That's right, and that flag makes the tree search possible.

-chris
Post by Neil Williams
Split
|
Trans------------Account
| |
GList of Splits GList of Splits
in this Trans in this Account
Account
|
GList of Splits
|
g_list_foreach
|
Split
|
Trans
Trans
|
GList of Splits
|
g_list_foreach
|
Split
|
Account
That's how the source code implements the "tree".
(events notwithstanding.)
--
Neil Williams
=============
http://www.data-freedom.org/
http://www.nosoftwarepatents.com/
http://www.linux.codehelp.co.uk/
_______________________________________________
gnucash-devel mailing list
https://lists.gnucash.org/mailman/listinfo/gnucash-devel
Neil Williams
2005-07-22 09:13:55 UTC
Permalink
Post by Chris Shoemaker
Post by Neil Williams
Post by Chris Shoemaker
How do we dicover that it contains a dirty split? Either we have to
search through *every* split in the Collection, seeing if it's in our
account and is dirty, OR, we just check our Account's "contains
something dirty" flag. Big difference.
This clearly illustrates the nature of the search: It is an OBJECT issue
and it needs to be done in the objects.
Ok. as opposed to .... where?
The backend, the book, the engine or the session, none of which understand
anything about what you are asking.

As the tree only exists, if at all, in the UI then only the UI can handle it.
Post by Chris Shoemaker
Post by Neil Williams
So the Account can only iterate over all it's splits and the Trans can
only iterate over all it's splits. Neither can identify a single split
without iteration. The hierarchy is not symmetrical neither is does it
accord with the tree model.
I'm not sure it's all that complicated. I think split cascades to
account,
Yes, but only in the OBJECT - this has nothing to do with the engine, backend,
book or session.
Post by Chris Shoemaker
account cascades to
QofCollection *coll = qof_book_get_collection(book, GNC_ID_ACCOUNT);
Post by Chris Shoemaker
and transactions can just cascade
to their collection, (QofCollection*) ... (book, GNC_ID_TRANS)

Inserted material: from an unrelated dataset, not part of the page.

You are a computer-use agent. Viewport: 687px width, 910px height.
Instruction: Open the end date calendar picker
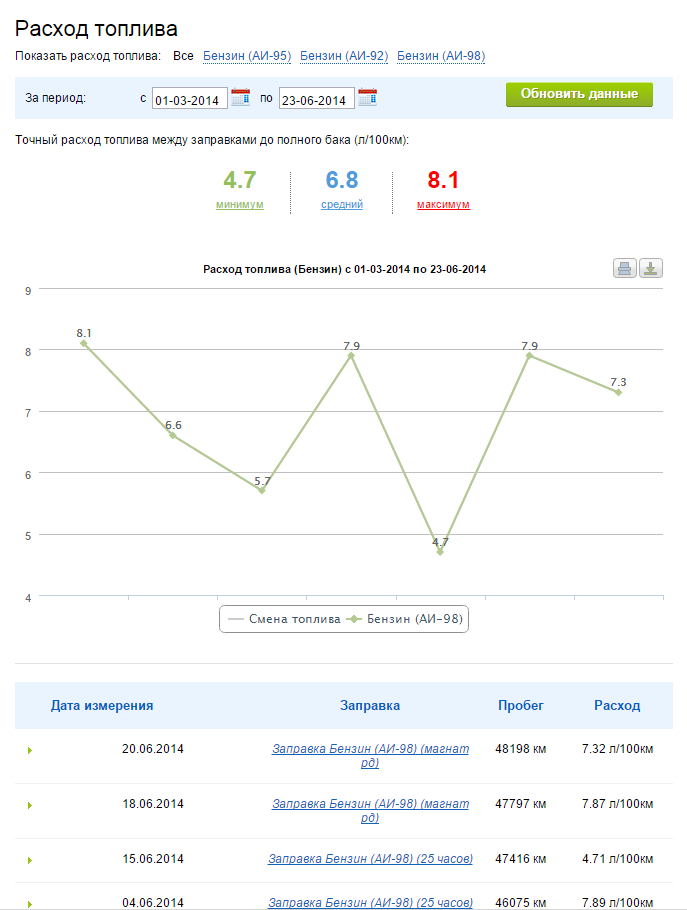pos(367,97)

Note, singular. One object, one collection. Without a collection, there is no
object.
Post by Chris Shoemaker
to book, too.
Nope.
Post by Chris Shoemaker
With a few other things cascading up to book, I think
David would have what he wants.
There is no need for the book to be continuously told (or asked) the same
thing, thousands upon thousands of times.

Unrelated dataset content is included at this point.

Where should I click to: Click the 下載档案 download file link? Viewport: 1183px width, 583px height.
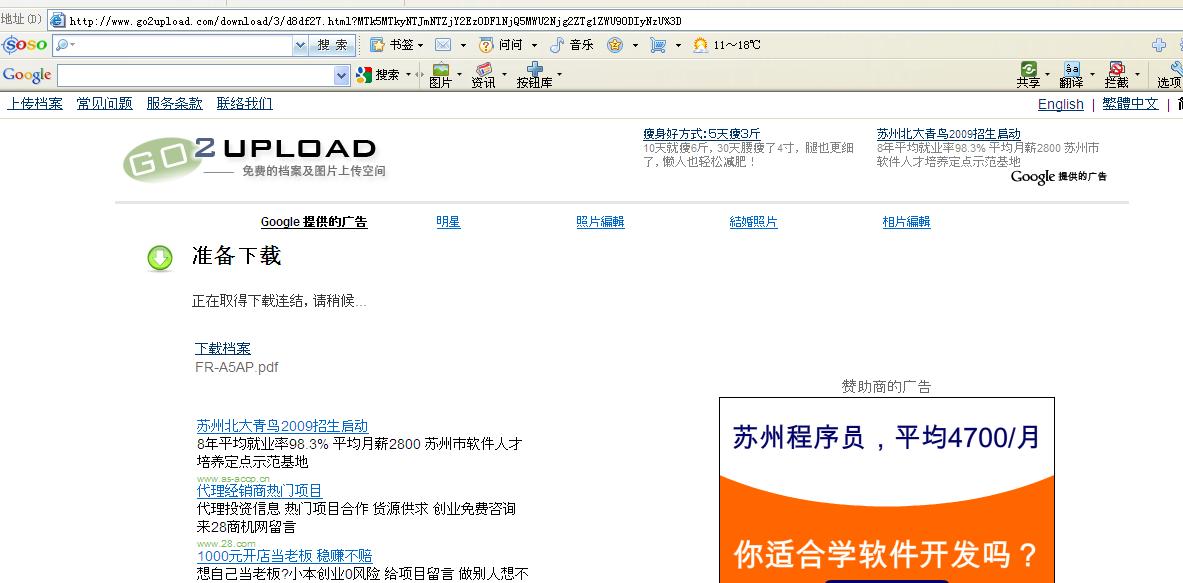tap(223, 348)
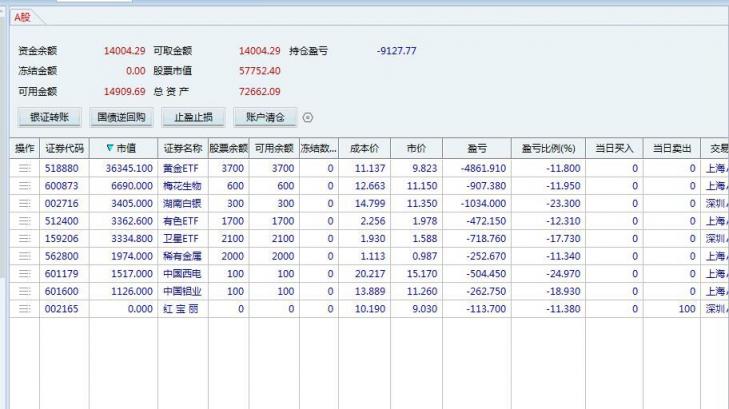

When it is asked, it finds out.

Once it has found out, the result can be cached until the UI asks for a Save.
The engine has no need to make any further information available, the answer
was given and nothing will change until the process that ASKED for the
information asks for a Save operation.

Just because the UI asks twenty thousand times, doesn't mean the book will
ever give a different answer, once it is dirty, it stays dirty until the
*user* decides otherwise.
Post by Chris Shoemaker
Post by Neil Williams
You've also switched to only knowing IF there is a dirty split in the
account, not positively identifying WHICH split is dirty.
These are quite related. Knowing the an account does or doesn't
contain a dirty split makes it much easier to find the dirty splits.
Unfortunately not. The engine cannot know that a dirty "account" (whatever
that is) means a dirty Split (whatever that might be) exists somewhere. There
is no relationship. The engine only knows that this instance is dirty, that
collection is dirty and therefore the book is dirty. End.

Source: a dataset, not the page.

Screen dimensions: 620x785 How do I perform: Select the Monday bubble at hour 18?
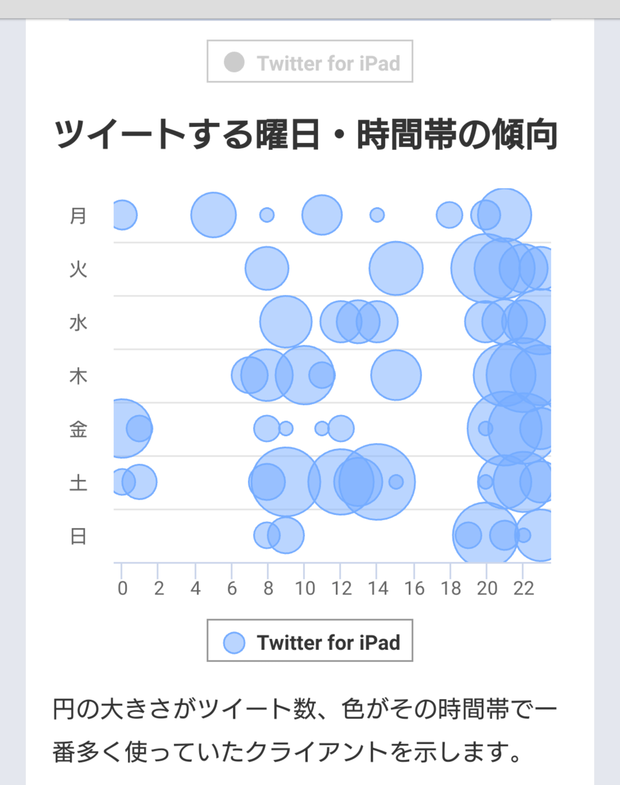[449, 215]
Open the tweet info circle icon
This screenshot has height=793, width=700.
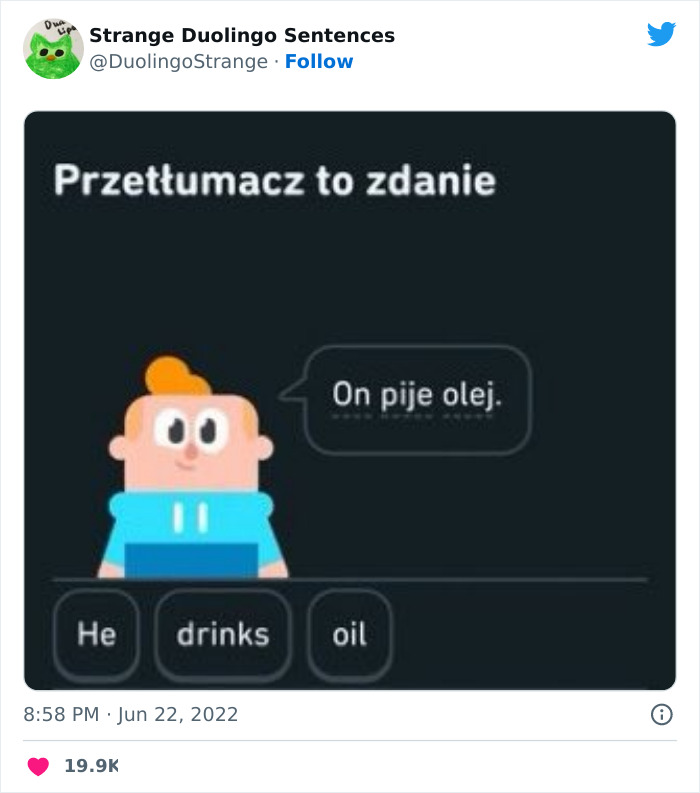(661, 714)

You continue to assert that the engine can follow a path that simply does not
exist. There is no tree!
Post by Chris Shoemaker
Post by Neil Williams
The only reason for a tree search is to find WHICH entity is dirty.
Setting a single gboolean flag is trivial.
That's right, and that flag makes the tree search possible.
It does not and cannot because no tree exists to search!!

Seeing as you've quoted this, I'll enhance it a bit:

NOTE: All paths indicated here are UNIDIRECTIONAL, from top to bottom. There
is *no* reverse call or symmetry, implied or otherwise.
Post by Chris Shoemaker
Post by Neil Williams
Split
| |
Trans------ ------Account
| |
GList of Splits GList of Splits
in this Trans in this Account
Note the disconnect between Trans and Account.

Once you've obtained a Trans from the Split, you cannot ask the Trans which
Split it came from, it doesn't know! You have to store that information from
when you first found the Split. Same with Account. Each knows their list of
Splits but it cannot tell you WHICH in that list is the one you want.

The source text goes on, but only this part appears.